For the study, which was funded by the National Institutes of Health, the researchers studied human TB-infected cells as well animal models of the disease. They found that granulomas that contain ectopic lymphoid structures, which resemble lymph nodes, are associated with effective suppression of TB, and that granulomas that don't contain them are associated with active TB. They also learned that immune cells called T cells that had a surface marker molecule called CXCR5 were associated with the presence of ectopic lymphoid structures.

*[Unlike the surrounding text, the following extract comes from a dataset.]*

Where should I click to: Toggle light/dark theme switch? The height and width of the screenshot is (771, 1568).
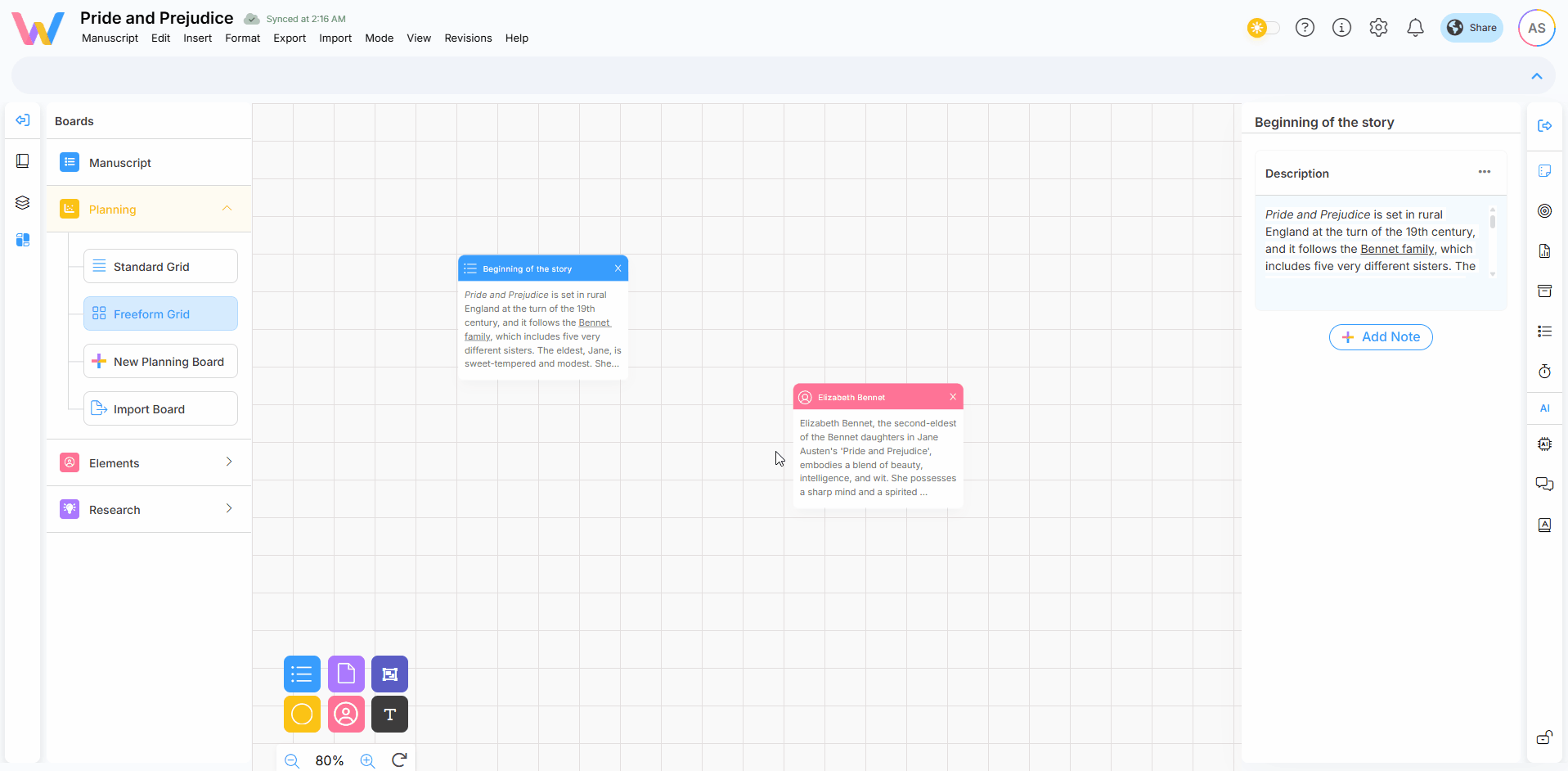pos(1263,28)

It's akin to reporting a break-in, Khader says. If a person calls 911 because of a robbery, but doesn't give a specific address, the immune system police could come to the neighborhood but don't know for certain which home was invaded.

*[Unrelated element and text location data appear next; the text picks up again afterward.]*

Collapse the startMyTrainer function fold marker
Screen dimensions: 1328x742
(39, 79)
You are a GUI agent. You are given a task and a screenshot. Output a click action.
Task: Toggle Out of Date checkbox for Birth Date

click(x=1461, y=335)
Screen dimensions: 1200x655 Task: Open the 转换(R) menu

"The presence of CXCR5 provides a specific address for the infected cells that tells the immune cells where to focus their attention to contain the problem," she explains. "That results in the formation of ectopic lymphoid structures and the protective granuloma that keeps TB infection under control, unlike in active disease. Without CXCR5, those structures did not form and active TB was more likely."

When the researchers delivered CXCR5 T cells from donor animals to TB-infected mice that lacked CXCR5, T cell localization and ectopic lymphoid structure formation was restored, leading to decreased susceptibility to TB.

"The protective power of CXCR5 points us in a novel direction for future management of TB," Khader says. "These findings have powerful implications for the development of vaccines to prevent infection."

Co-authors include other researchers from the University of Pittsburgh School of Medicine and Children's Hospital of Pittsburgh of UPMC; the University of Rochester Medical Center; Tulane National Primate Research Center; Instituto Nacional de Enfermedades Respiratorias "Ismael Cosio Villegas," Mexico; "National Institute of Psychiatry "Ramon de la Fuente," Mexico; and The American British Cowdray Medical Center, Mexico.

The study was funded NIH grants AI083541, HL105427, RR026006, AI091457, RR020159, RR000164, HL69409, AI060422, and AI91036 as well as Children's Hospital of Pittsburgh of UPMC.